Advance Auto Parts: 2.3M people’s data accessed when crims broke into our Snowflake account

Advance Auto Parts: 2.3M people's data accessed when crims broke into our Snowflake account

July 11, 2024 at 09:23AM

Ethan Steiger, CISO of Advance Auto Parts, disclosed that 2.3 million individuals were affected by a cyber breach. The criminals, under the alias Sp1d3r, attempted to sell the stolen data for $1.5 million, falsely claiming to have taken 380 million customer profiles. Snowflake has introduced new security measures, including multifactor authentication. Ticketmaster is also facing extortion demands.

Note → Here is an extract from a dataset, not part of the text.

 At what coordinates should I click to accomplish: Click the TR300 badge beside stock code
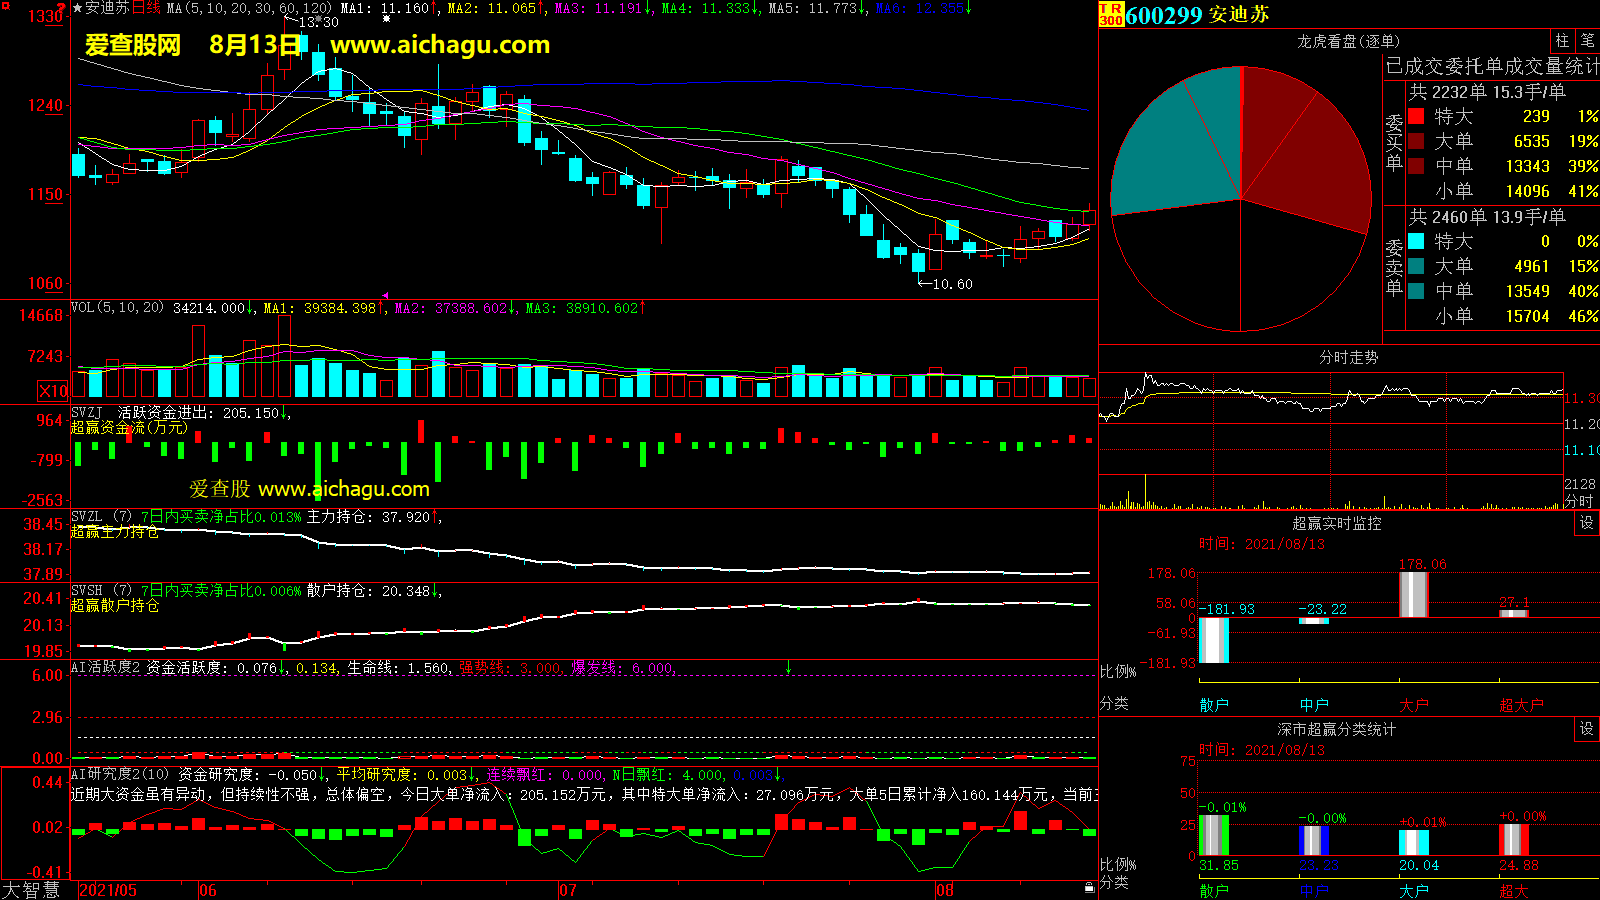pos(1110,14)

The meeting notes mention that the criminals, under the online alias Sp1d3r, claimed to have stolen 380 million customer profiles from Advance Auto Parts, including a variety of sensitive information such as names, email and home addresses, phone numbers, and more. They initially put the data up for sale on a cybercrime forum, asking for $1.5 million as payment. However, it appears that the CISO’s letter now suggests that the actual scale of the data breach was much smaller, affecting just 2.3 million individuals, and that the rest of the data types allegedly stolen were bogus claims made by the cybercriminal(s).

Furthermore, the notes also mention that Snowflake, the cloud storage and data warehousing vendor, has announced new policies allowing multifactor authentication (MFA) to be applied across entire organizations, in response to the series of data protection issues at its customers. This is significant as it aims to address the issue of customers not enabling MFA, which was potentially exploited by the cybercriminals.

The meeting notes also discussed Ticketmaster, which is also part of the Snowflake saga and reportedly being extorted for $2 million by cybercriminals. The company recently had 166,000 Taylor Swift tour ticket barcodes allegedly leaked on a cybercrime forum.

Overall, the criminals are making demands for large sums of money and claiming to have stolen extensive amounts of data, but the actual impact and scope of their actions may be less significant than originally claimed.